Linear Regression in Python

Hi everyone!

In the previous post, we have gone through the theory of Linear Regression. If you are getting tired, then cheer up! This post is a hand-on practical guide on how to make a Linear Regression in Python!

By finishing this blog, you will be able to make a real complex-regression-line on real data. You will also know how to effectively cross-validate your models with just several lines of code, plus using customized evaluation functions as you wish.

Test your knowledge

Now, let’s begin!

Before making models, we should be having data first.
Let’s make up some!

# import numpy as usuall.
import numpy as np

# make up some fictional data and corresponding labels.
full_data = np.array([[1, 2, 23],
                     [6, 2, 40], 
                     [4, 1.1, 51.2], 
                     [9, 0, 22.5], 
                     [2, 9, 46], 
                     [4, 1, 41], 
                     [6, 4, 2]])

full_label = np.dot(full_data, [[1], [-2], [3]]).ravel() +\
             np.random.rand(7)

# split data into training and testing set.
#    the first 5 samples are used for training.
#    while the last 2 are for testing.
train_data = full_data[:5]
train_label = full_label[:5]

test_data = full_data[5:]
test_label = full_label[5:]

1. (Ordinary) Linear Regression

From: sklearn.linear_model.LinearRegression

Ordinary Linear Regression (OLS) is the most simple type and is also the one with the highest popularity in the house of Linear Regression.

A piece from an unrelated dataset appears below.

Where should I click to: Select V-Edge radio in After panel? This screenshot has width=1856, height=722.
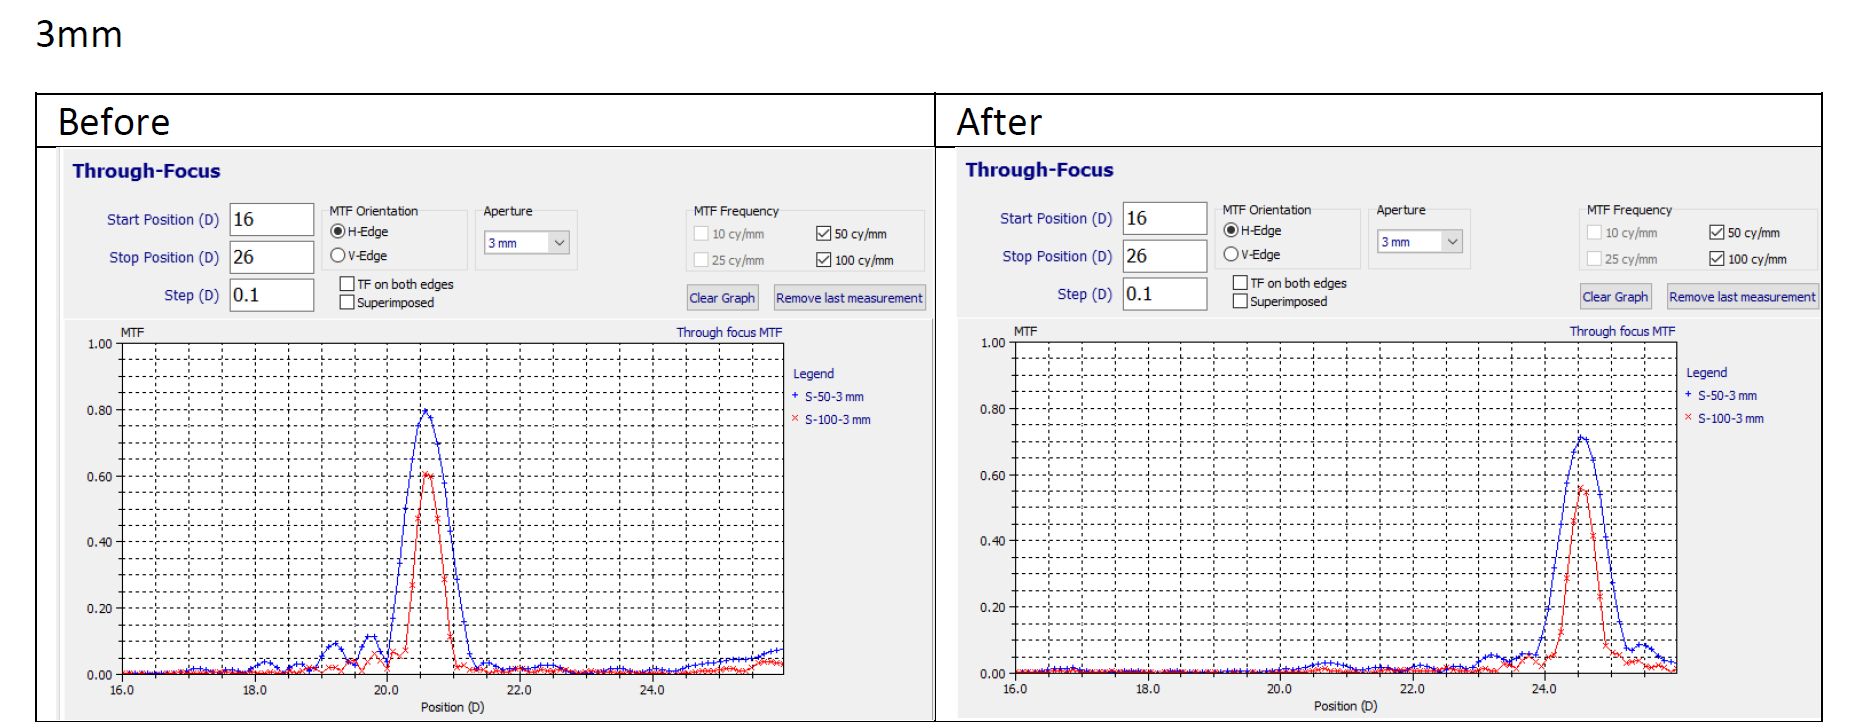(1231, 255)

Fortunately, the wonderful sklearn library does support this model (and along with many other variations as we will see in this blog), making the process very convenient.

# get the LinearRegression out of sklearn.
from sklearn.linear_model import LinearRegression

# making a Linear Regression is very simple.
#    first, we create an instance of the LinearRegression class
reg = LinearRegression()
#    then feed data to it
reg.fit(train_data, train_label)
#    and that's done. We already have our regressor.

# let's print out the coefficients (the weights) and the intercept term.
print('Coef: ', reg.coef_)
print('Intercept: ', reg.intercept_)

Coef:  [ 0.98244296 -2.07111263  3.0069251 ]
Intercept:  0.5436236174555944

The code is easy and the result looks acceptable, isn’t it?
While our true coefficients are [1, -2, 3] and the noise added is roundly zero, the predicted coefficients are quite close and the intercept is indeed near 0. Good job!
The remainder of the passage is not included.